Return every line of the material that contains the word "what", and treat uppercase and lowercase letters as different.

----- DATA TO PROCESS

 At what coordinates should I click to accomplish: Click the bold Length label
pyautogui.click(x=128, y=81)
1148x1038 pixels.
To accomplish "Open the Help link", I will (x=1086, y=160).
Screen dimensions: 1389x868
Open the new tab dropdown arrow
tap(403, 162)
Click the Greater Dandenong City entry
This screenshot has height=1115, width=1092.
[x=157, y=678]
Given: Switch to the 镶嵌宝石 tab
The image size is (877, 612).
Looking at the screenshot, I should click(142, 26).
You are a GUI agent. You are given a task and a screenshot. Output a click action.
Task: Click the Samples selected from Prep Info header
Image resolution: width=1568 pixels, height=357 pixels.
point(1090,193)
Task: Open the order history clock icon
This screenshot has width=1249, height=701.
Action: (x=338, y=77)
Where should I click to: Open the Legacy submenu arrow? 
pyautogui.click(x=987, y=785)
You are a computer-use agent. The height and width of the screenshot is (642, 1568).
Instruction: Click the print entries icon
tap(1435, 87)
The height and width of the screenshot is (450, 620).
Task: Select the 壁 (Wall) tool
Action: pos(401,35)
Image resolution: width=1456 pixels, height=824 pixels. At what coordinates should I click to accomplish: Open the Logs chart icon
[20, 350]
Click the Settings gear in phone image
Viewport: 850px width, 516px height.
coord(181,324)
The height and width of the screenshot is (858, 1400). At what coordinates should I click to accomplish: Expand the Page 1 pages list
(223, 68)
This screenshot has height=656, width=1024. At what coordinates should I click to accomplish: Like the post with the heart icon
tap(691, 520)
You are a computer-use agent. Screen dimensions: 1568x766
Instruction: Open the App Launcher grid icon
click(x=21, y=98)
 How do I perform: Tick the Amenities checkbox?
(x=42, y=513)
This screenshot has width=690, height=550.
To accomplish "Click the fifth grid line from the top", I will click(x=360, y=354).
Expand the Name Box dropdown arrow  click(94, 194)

----------

SOLUTION TO THIS EXERCISE –
 At what coordinates should I click to accomplish: Click the bold Length label
Image resolution: width=1456 pixels, height=824 pixels. At what coordinates should I click to accomplish: Open the Logs chart icon
The height and width of the screenshot is (858, 1400). At what coordinates should I click to accomplish: Expand the Page 1 pages list
This screenshot has height=656, width=1024. At what coordinates should I click to accomplish: Like the post with the heart icon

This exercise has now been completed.